Mad Men starring Jon Hamm left Netflix in early June 2020
In June, Netflix said goodbye to one of its shows that, for me, encapsulates the service almost as a whole: Mad Men.
When I first started watching Mad Men, I was probably too young to be doing so. But there was a luxury about it that caught my eye. I got my mom to buy me one of the seasons in a TV box set, before anyone in my family had Netflix.
From there, I was interested, even though I didn’t quite get it. I remember staying up late in my room and watching it with the lights off, trying to figure out its many references and snappy dialogue.
As I kept watching, I think one too many things went over my head before I stopped watching. There was also the hassle of having to buy each individual DVD without my parents finding out just how adult of a show Mad Men was. Don’t get me wrong. I enjoyed it; I just didn’t really grasp what was happening for a lot of the time until I got older.
Eventually, Mad Men became too hard to ignore. My family later caved and got a Netflix account years later. One of the first shows you could watch online instantly was, you guessed it, Mad Men.
Mad Men has been a critically acclaimed show for so long, and it has been available on Netflix for so long, that its longevity and appeal led me back to it.
Around high school, I gave the show another shot and was hooked. Since then, I’ve probably watched most of the episodes at least a couple of times. The attention to detail — everything from the newspapers, cars, clothes, signs and storefronts, to the songs and the references — really makes it seem like you’re inhabiting a past era.
Whereas some shows attempt to capture the full scope of life in equal measure, Mad Men did so without ever veering away from its main focus: work. Sure, you see Don Draper’s family, his personal mishaps, and you get a nice change of scenery with settings in California, Hawaii and elsewhere, but the one aspect of the show that stays consistent pretty much throughout is that the characters’ wins and losses are either from their work, or consequences of it.
Peggy has a falling out with a boyfriend because she’s working. As she climbs the corporate ladder and finds success in her profession, her life typically falters because she prioritizes her job above all else.
Same with Don. His life crumbles around him, multiple times. He remains distant from all else but work, to the detriment of a family member, his wives, his children and his coworkers. At times, the characters in the show make it seem like success at work can solve all their problems, but it’s that hunger for success that creates many of them.
Mad Men is a love letter to work, one that is unapologetic about ambition, money, and greed. I think a question that will continue to get asked down the road is whether that was a good thing or not, whether we should see this portrayal of people drinking pretty much every day, smoking cigarettes all the time and having a life that consists of getting burned out on your job. Yes, it’s easy to see that life and think that’s not for you. But it’s also easy to see their lives through rose-colored glasses at times — with how often the various lifestyle choices are romanticized.
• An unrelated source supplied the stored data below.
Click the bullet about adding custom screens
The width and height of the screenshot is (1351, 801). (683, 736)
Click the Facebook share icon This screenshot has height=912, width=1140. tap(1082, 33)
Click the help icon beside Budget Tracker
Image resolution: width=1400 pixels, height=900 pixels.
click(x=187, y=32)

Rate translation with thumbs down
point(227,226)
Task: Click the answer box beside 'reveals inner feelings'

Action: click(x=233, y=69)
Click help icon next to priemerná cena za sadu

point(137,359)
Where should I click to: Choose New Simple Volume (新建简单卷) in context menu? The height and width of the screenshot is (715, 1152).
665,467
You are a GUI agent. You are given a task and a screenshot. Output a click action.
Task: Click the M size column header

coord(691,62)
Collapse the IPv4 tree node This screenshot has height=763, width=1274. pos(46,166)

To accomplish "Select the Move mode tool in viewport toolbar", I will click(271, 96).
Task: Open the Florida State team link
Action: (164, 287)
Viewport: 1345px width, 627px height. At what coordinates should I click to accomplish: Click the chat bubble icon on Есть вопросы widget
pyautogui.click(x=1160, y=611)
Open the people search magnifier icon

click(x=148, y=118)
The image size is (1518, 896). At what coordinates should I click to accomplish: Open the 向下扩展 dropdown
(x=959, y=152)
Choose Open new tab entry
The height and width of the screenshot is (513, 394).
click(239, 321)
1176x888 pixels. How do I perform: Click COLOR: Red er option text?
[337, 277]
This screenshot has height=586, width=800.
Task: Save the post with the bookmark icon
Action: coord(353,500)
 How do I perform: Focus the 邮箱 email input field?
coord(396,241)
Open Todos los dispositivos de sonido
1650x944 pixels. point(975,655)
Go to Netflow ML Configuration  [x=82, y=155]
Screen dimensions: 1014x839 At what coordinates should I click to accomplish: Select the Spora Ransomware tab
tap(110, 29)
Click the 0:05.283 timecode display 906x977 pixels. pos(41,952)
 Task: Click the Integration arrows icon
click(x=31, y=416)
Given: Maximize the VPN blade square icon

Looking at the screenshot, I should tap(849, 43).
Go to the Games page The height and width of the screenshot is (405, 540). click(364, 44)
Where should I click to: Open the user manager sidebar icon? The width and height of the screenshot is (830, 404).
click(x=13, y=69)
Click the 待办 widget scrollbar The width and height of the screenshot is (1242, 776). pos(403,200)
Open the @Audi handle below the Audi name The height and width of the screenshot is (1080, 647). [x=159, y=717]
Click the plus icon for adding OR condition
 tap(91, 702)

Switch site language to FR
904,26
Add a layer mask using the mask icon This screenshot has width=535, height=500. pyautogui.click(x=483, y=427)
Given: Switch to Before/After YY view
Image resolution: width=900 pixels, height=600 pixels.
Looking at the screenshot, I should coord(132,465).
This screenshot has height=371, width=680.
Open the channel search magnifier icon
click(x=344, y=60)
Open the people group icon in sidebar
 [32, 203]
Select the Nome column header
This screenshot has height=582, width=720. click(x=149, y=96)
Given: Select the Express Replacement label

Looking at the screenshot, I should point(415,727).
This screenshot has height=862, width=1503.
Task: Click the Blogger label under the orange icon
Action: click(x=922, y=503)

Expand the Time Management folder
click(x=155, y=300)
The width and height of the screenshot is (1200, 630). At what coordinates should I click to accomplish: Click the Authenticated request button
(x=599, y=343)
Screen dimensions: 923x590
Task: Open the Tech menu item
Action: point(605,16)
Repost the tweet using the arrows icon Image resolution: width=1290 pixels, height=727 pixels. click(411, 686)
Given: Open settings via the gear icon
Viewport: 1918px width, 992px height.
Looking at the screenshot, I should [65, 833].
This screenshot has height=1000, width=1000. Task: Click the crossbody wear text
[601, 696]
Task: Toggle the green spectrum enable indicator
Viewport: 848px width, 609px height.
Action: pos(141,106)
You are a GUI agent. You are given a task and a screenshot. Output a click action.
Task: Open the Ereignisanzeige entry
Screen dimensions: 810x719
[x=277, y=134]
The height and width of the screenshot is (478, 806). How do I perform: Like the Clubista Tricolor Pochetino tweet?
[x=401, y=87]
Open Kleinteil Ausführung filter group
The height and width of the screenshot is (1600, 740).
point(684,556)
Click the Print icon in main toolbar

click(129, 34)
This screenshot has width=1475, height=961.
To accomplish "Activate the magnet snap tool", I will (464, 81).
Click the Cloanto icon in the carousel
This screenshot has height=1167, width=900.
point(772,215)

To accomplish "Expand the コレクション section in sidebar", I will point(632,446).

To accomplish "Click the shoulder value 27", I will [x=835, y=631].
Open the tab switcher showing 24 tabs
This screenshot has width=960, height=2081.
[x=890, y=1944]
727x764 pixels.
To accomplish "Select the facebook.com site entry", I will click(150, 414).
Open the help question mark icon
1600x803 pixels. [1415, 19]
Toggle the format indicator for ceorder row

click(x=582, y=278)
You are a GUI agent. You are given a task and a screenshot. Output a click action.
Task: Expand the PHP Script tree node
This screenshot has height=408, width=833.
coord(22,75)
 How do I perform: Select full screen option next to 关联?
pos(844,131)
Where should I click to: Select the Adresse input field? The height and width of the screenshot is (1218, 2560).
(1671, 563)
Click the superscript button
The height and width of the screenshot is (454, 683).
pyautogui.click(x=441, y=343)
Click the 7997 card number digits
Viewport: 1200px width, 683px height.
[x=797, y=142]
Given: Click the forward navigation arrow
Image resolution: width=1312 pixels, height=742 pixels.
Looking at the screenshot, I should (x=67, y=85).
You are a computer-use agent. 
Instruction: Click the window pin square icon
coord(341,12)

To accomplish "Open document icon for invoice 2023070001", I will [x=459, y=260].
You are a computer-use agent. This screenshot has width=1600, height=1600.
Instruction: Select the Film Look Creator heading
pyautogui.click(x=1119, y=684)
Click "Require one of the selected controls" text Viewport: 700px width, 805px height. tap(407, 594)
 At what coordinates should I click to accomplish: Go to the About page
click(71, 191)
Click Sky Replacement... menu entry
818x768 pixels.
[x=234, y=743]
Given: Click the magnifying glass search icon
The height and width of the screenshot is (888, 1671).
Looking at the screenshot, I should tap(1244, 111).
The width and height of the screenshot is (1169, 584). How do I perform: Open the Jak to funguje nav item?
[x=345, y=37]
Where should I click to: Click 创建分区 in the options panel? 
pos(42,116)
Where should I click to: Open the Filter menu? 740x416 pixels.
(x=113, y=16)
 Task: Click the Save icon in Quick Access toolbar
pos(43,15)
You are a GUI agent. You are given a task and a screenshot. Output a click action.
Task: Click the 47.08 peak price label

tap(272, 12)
Regardless of whether they should or not, Americans derive a lot of fulfillment from their jobs. Mad Men used its characters as a way to see that fulfillment, how each was devoted to their ad agency for better, but quite often for worse.
What started as a slow burn for me, finished as one of the most fulfilling TV watching experiences of my life. I think that might not have happened had Netflix flopped. Mad Men was easy to watch if you had a Netflix account in 2011 and after. Now, that ease is gone.
I can’t believe a show that defines Netflix for me is now off its streaming platform.
Mad Men will likely be shopped by Lionsgate Television to one of the many streaming services in the future. We don’t know where the show will end up, but we should find out soon!
You can still rent Mad Men on Netflix DVD.